Dataset records:
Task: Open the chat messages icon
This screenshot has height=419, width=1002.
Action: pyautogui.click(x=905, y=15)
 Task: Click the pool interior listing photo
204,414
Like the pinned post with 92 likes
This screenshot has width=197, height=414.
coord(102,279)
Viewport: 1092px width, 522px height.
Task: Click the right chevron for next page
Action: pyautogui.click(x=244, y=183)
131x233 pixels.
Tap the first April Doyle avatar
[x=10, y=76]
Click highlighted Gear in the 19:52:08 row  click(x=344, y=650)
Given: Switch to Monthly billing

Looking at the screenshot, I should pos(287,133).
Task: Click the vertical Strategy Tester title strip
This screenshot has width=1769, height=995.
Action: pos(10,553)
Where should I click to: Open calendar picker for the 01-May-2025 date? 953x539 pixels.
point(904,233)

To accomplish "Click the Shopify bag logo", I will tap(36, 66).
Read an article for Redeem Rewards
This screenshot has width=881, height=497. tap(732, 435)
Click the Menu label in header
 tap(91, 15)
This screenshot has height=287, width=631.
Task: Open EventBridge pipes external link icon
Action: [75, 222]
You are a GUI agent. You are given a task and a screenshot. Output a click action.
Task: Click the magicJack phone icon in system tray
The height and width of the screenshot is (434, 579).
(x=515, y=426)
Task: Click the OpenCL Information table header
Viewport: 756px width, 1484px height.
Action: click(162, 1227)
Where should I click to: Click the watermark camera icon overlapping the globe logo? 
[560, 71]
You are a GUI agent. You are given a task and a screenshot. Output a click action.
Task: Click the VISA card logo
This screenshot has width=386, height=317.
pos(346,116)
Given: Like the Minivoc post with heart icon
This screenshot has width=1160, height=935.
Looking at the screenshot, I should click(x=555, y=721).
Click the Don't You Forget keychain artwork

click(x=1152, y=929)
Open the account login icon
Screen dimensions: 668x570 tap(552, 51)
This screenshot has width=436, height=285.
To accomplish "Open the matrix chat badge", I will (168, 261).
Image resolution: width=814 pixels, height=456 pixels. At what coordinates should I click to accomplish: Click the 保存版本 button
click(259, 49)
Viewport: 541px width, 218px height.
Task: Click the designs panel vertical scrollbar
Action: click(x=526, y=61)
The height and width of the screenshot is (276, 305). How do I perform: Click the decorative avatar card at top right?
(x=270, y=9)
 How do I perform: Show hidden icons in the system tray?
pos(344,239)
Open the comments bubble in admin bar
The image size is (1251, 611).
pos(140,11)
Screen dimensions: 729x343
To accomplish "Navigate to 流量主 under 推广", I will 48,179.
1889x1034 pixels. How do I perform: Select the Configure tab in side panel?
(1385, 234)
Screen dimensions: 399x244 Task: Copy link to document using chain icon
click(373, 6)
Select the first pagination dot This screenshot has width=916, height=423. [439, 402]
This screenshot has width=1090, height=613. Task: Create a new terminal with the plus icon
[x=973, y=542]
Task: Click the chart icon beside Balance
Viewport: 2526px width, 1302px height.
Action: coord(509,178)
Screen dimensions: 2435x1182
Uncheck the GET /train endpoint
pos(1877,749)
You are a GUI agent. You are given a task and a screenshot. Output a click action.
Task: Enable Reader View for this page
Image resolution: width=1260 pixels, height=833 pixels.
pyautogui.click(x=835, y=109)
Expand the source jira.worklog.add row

Task prompt:
Render the records from the line containing "Screen dimensions: 399x244" down to the line containing "pos(1877,749)" as a two-column CSV with the headers instruction and action, one row per record. Put each record's text under instruction and its answer under action, enclosing every field in double quotes and replacing line breaks with spaces.

Response to this exercise:
instruction,action
"Screen dimensions: 399x244 Task: Copy link to document using chain icon","click(373, 6)"
"Select the first pagination dot This screenshot has width=916, height=423.","[439, 402]"
"This screenshot has width=1090, height=613. Task: Create a new terminal with the plus icon","[x=973, y=542]"
"Task: Click the chart icon beside Balance Viewport: 2526px width, 1302px height.","Action: coord(509,178)"
"Screen dimensions: 2435x1182 Uncheck the GET /train endpoint","pos(1877,749)"